**Provided information**
_ _ _ _ _
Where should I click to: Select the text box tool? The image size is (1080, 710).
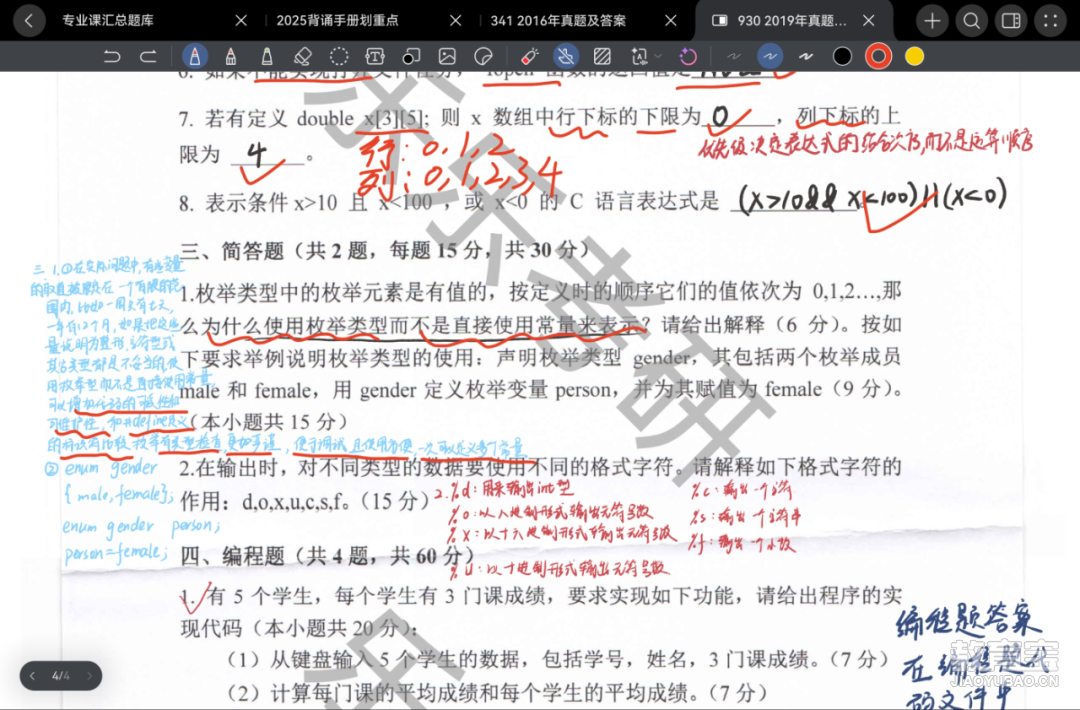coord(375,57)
_ _ _ _ _
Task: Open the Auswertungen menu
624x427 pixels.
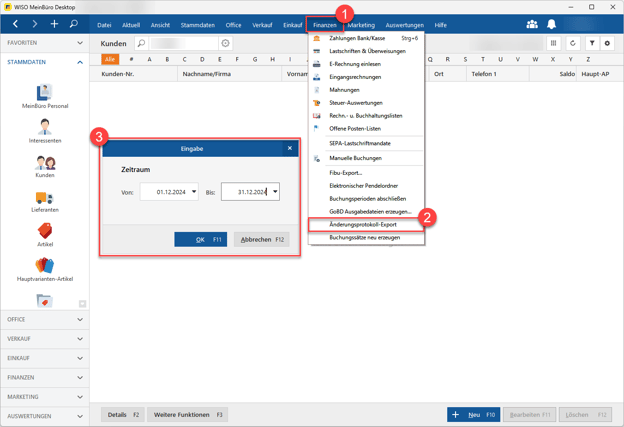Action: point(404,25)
_ _ _ _ _
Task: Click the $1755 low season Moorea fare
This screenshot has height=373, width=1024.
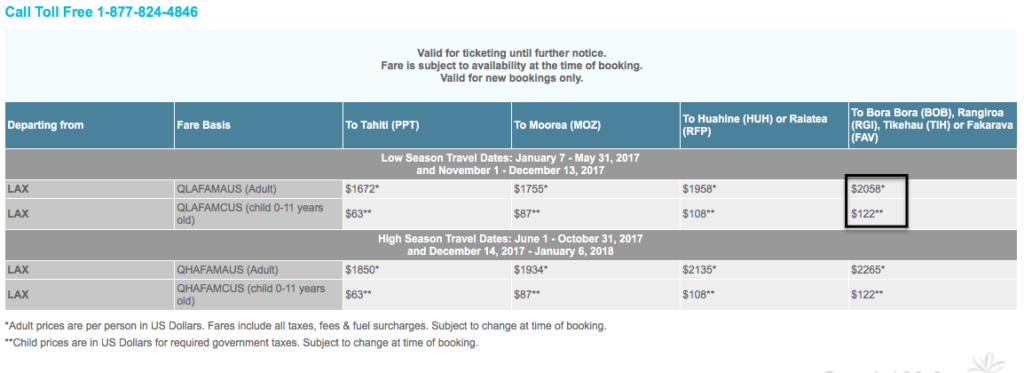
_ _ _ _ _
**What to work on**
Show every line of the records above that contains the word "Task".

**Result**
Task: Open the Auswertungen menu
Task: Click the $1755 low season Moorea fare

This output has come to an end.